A patachitra scroll, translated into English, is headed for global glory
It wasn’t just language that lay heavily between Joydeb Chitrakar and his brand new scroll-book Tsunami. It was luck that had stood between Chitrakar, a Midnapore-based patachitra artist and the tsunami that left parts of our country disfigured beyond recognition in 2004. And it was also this emotional distance from the immediate experience of a calamity of that proportion that made it difficult for Chitrakar to try paint a scroll on the tsunami. “I used to paint scrolls and compose songs primarily on Bengali folklore and Indian mythology. Then I tried exploring topics like awareness about malaria, polio vaccination etc. These were things that were of immediate concern in my world in Daspur village,” says Chitrakar. However, Chitrakar and his wife Moyna made an effort to collect information about the event from newspapers. “We tried reading up all Bengali newspapers and their tsunami coverage. Though we can’t read English properly we got magazines and papers and skimmed through them,” says Moyna, Chitrakar’s wife. Pictures, to repeat a cliché, say a thousand words. And they worked superbly for Joydeb and Moyna who pieced the story together mostly through the pictures they gathered.

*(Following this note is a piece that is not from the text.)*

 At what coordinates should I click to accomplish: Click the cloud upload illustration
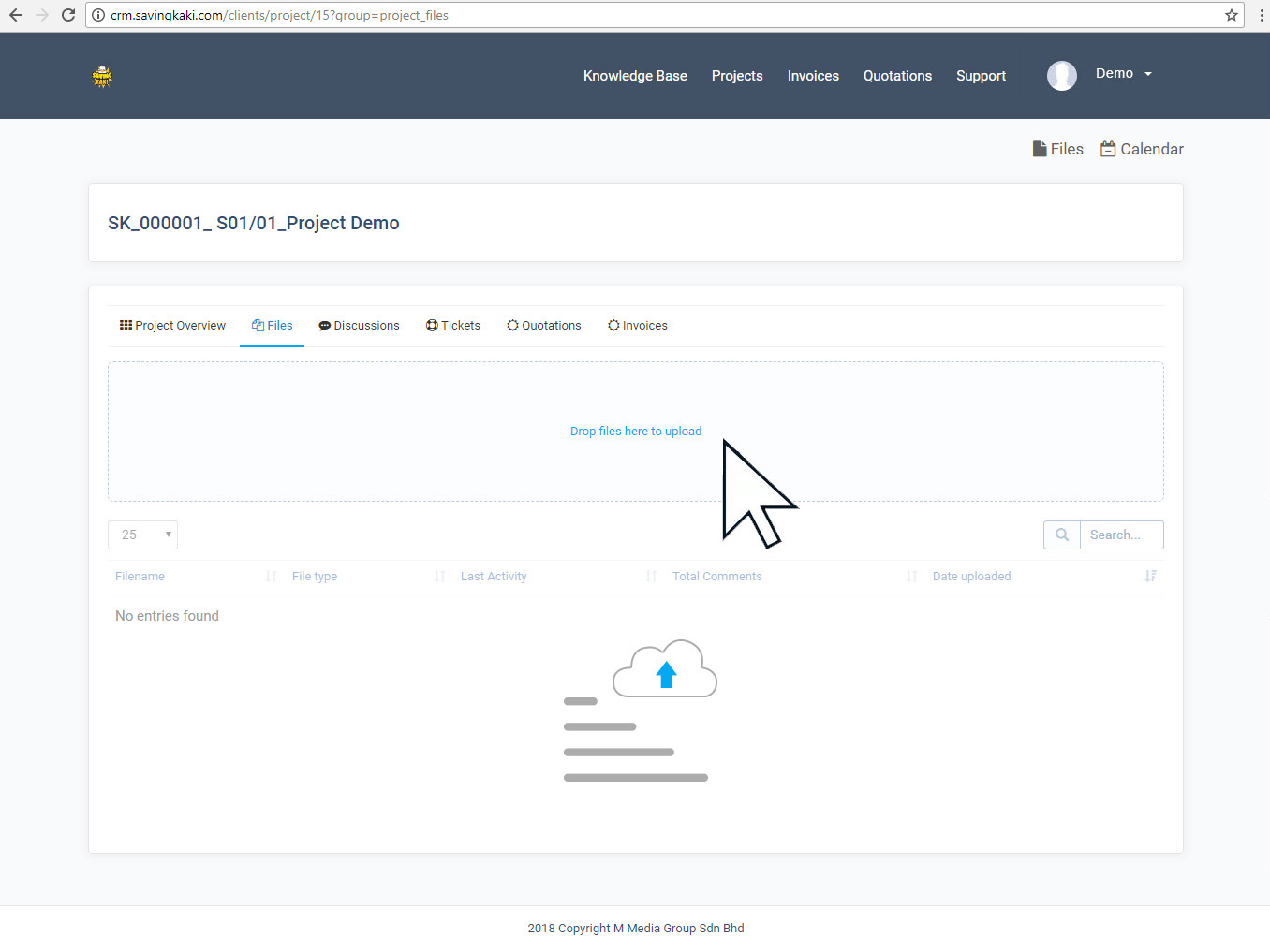click(x=664, y=670)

The Bengali version of the scroll came about in 2005. Later, while performing at an arts fair in Chennai, the Chitrakars were spotted by Tara Books who bought their Bengali scroll for Rs 8,000. “We got a call from the publishers a month later to work on an English version. We also attended a workshop where we learnt to work on a different paper size,” says Moyna. Their work has been translated into several other languages and is on the way to find a global readership.